In an astounding series of commentaries under the heading "Radical birthday thoughts," timed with the celebration of its 160th birthday – astounding not only for the clarity of the writing, but for the honesty of the thinking – The Economist suggests that many of the problems of global and American capitalism can be attributed to a level of managerial corruption, which has gone largely unchallenged and unpunished, particularly in the US. Following in the footsteps of the magazine’s first issue, the editors write that this “survey will ... be a polemical essay in favour of liberalism but also against the abuse of capitalism and of democracy in the country that is seen ... as the highway to greatness.”[1]

This set of articles is valuable for its well-crafted, well-intended breadth. Not comfortable merely with pointing to one or two faults in the ebb-and-flow of capitalism in the late-twentieth and early-twenty-first centuries, The Economist has done as its name suggests, tackling the scope of issues from free trade to government oversight to taxes and tax breaks, and on into the corrupting influence that business can have on government, and vice-versa. For example, with sections featuring titles like “Pigs, pay, and power” or “Pro-market, not pro-business,” there is no mistaking the clarity of purpose behind these essays. Likewise, the editors are not afraid to level charges at those to blame for many recent business disasters. In the section titled “Liberty’s great advance,” the magazine notes that the U.S. was not only the location of a massive economic boom, which brought tremendous benefits around the world, but that it was also where the “extremes of misbehaviour” were seen; where executive compensation packages were ridiculously overdone, while those same executives were “faking corporate accounts, manipulating equity offerings, and granting each other vast piles of share options, among other abuses.” And, “more outrageously still, [where] many of those benefiting from this flow of cash managed successfully to lobby Congress and the White House to reject reforms that could have stemmed some of the abuse.”[2]

Likewise, they write that as a result of American discontent with corporate shenanigans, “the worst possibility is that anger at capitalist abuses will tip the balance in domestic politics towards protectionism, as a misguided way to help the weak and vulnerable, and to pander to suspicion of markets and business.”[3] If you, dear reader, are a protectionist, perhaps this sounds good – but I feel confident saying that this kind of crunch on the marketplace will not affect the actual scope of corporate malfeasance. Rather, it will just channel it into new areas of opportunity, as it has historically.

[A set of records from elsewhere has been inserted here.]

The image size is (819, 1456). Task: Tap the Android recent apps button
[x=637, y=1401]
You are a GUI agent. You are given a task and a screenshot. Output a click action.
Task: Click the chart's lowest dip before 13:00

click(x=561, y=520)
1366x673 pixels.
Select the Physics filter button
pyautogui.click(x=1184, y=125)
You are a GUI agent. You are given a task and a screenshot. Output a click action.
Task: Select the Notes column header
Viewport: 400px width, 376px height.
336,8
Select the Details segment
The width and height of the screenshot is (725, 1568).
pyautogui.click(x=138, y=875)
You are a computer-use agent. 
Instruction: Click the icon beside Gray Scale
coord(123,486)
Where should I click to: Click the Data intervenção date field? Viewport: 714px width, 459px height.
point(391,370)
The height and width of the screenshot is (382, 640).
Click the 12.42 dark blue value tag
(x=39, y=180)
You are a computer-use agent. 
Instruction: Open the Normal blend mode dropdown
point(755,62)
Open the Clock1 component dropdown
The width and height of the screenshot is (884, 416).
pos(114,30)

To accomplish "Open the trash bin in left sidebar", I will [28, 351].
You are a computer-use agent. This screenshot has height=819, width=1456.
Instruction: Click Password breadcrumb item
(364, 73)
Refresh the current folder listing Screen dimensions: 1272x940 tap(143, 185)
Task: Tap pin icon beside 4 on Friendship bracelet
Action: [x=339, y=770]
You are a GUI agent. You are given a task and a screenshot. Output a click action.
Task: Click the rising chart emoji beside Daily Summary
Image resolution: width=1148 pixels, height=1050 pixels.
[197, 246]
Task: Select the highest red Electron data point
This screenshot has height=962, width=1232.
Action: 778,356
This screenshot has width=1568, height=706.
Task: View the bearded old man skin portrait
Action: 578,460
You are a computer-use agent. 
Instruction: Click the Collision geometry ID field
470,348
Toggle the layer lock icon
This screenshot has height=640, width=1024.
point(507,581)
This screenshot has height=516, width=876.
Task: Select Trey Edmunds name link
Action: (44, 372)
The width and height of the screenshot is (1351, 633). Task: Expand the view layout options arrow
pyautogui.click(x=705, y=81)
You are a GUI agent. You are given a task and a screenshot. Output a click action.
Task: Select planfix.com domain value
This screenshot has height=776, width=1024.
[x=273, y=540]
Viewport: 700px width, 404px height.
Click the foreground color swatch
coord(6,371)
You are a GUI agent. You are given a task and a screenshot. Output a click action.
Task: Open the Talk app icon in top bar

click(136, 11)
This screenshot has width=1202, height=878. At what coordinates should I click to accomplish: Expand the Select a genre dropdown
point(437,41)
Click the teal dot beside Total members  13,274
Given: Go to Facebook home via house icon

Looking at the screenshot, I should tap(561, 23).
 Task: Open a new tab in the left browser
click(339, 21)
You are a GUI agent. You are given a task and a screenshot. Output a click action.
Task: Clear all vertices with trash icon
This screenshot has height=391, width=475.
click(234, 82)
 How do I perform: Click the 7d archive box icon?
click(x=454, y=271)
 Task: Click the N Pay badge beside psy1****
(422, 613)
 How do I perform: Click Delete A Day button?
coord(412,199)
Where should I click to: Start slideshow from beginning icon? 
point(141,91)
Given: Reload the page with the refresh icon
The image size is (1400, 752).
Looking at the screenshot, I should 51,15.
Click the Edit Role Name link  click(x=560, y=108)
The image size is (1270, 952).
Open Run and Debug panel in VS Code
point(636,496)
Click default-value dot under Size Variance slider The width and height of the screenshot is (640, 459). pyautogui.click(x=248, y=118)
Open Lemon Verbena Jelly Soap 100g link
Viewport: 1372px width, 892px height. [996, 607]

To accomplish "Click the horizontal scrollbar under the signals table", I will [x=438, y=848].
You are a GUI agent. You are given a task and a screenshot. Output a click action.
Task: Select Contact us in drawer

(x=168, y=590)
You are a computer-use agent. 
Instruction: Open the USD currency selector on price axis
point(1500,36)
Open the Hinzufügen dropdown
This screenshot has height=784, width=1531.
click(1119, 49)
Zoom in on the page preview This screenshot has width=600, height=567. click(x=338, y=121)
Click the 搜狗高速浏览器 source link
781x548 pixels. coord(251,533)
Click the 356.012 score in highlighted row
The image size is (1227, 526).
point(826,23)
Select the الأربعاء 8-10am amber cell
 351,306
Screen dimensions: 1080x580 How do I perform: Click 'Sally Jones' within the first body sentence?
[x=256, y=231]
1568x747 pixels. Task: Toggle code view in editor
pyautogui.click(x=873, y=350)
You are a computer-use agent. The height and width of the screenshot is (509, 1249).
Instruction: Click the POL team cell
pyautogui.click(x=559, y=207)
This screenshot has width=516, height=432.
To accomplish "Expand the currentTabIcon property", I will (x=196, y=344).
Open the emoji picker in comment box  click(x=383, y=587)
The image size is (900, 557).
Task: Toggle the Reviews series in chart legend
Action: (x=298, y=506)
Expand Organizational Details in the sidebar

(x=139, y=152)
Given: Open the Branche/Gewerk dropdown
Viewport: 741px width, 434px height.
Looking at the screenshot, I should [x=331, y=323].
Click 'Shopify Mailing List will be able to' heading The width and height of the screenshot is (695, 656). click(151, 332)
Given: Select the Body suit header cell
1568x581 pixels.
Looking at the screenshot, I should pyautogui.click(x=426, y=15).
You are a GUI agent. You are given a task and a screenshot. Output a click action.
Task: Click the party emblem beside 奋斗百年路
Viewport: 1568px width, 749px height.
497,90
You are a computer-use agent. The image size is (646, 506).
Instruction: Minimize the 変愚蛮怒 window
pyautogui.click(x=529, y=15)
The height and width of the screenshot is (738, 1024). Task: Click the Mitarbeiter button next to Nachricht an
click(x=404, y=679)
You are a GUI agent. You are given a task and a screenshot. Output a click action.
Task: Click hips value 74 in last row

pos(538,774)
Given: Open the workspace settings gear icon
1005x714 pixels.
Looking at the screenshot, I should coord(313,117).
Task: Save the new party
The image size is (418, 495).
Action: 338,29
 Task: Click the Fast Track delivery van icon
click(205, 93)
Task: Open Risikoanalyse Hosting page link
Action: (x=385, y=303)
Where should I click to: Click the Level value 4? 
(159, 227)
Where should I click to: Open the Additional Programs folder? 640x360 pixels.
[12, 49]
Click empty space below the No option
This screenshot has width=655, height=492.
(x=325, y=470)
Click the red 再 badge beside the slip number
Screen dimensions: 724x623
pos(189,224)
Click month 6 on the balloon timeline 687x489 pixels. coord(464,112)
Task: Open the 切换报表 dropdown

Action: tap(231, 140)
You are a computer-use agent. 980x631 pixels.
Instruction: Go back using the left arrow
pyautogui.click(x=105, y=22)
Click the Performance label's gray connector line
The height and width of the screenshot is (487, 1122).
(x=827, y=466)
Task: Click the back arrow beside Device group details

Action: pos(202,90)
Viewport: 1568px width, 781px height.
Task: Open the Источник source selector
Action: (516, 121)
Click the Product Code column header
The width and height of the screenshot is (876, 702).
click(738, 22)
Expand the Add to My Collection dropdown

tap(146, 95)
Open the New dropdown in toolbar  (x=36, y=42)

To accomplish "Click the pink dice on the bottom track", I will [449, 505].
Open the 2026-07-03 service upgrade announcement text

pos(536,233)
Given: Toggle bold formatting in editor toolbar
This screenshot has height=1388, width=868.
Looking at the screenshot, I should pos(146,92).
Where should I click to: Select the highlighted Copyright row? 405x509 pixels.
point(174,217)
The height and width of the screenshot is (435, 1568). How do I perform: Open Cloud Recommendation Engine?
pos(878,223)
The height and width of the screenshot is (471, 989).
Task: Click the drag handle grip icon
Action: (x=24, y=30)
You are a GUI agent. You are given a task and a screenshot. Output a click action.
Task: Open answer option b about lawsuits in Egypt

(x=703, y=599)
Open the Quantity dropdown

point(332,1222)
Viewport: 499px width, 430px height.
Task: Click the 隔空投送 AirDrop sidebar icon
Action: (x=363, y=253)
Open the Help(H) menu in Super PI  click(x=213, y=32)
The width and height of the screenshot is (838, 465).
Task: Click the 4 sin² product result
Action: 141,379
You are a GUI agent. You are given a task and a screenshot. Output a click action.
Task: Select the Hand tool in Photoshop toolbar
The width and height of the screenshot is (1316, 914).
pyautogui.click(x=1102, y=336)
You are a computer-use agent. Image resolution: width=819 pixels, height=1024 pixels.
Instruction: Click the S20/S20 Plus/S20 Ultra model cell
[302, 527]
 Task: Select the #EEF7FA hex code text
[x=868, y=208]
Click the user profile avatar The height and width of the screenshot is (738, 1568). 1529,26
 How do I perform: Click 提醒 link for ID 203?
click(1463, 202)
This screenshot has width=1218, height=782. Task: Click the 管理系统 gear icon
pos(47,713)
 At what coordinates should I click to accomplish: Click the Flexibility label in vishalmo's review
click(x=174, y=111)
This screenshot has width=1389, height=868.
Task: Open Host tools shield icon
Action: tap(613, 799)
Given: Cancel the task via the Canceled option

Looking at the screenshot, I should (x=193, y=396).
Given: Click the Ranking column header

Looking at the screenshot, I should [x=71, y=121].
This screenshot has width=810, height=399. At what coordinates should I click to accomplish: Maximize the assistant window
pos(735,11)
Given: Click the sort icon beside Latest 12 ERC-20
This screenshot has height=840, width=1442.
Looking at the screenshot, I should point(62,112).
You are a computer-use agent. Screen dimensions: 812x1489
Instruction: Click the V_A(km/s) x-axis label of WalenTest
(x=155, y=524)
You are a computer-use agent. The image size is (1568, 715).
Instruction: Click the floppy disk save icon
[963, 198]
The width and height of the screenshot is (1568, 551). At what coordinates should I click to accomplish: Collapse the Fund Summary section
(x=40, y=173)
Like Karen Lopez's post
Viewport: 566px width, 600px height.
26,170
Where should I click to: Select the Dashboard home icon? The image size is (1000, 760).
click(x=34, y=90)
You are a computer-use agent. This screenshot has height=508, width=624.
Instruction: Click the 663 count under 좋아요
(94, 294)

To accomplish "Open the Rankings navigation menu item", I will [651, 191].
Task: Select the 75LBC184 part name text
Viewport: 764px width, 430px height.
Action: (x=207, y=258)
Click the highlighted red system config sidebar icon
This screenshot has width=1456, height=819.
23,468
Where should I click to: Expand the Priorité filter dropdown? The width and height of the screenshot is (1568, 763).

More importantly – and more sadly – is the fact that such a thorough, thoughtful, wide-ranging, and honest analysis is unlikely to appear in any American newspaper or magazine; if so, it would be incomplete, tackling some business issues, perhaps political issues, but largely ignoring the underlying philosophical concerns. The American approach to economic and business reporting has become dominated by the same star-based methodology that affects every other element of American media: the heroes or villains attract all the attention, but scant effort is dedicated to the true detail underlying changes in the world economy. Meanwhile, the prized “objectivity” of the American news media clouds any effort to provide reporting that either acknowledges (or even articulates) a particular philosophy, business or otherwise.

The Economist’s “survey” is a terrific integration and application of the philosophy of liberalism to the current world economy – and yet it manages to remain accessible and readable to a more general audience. The English are to be envied that such credibility exists over their side of the Atlantic.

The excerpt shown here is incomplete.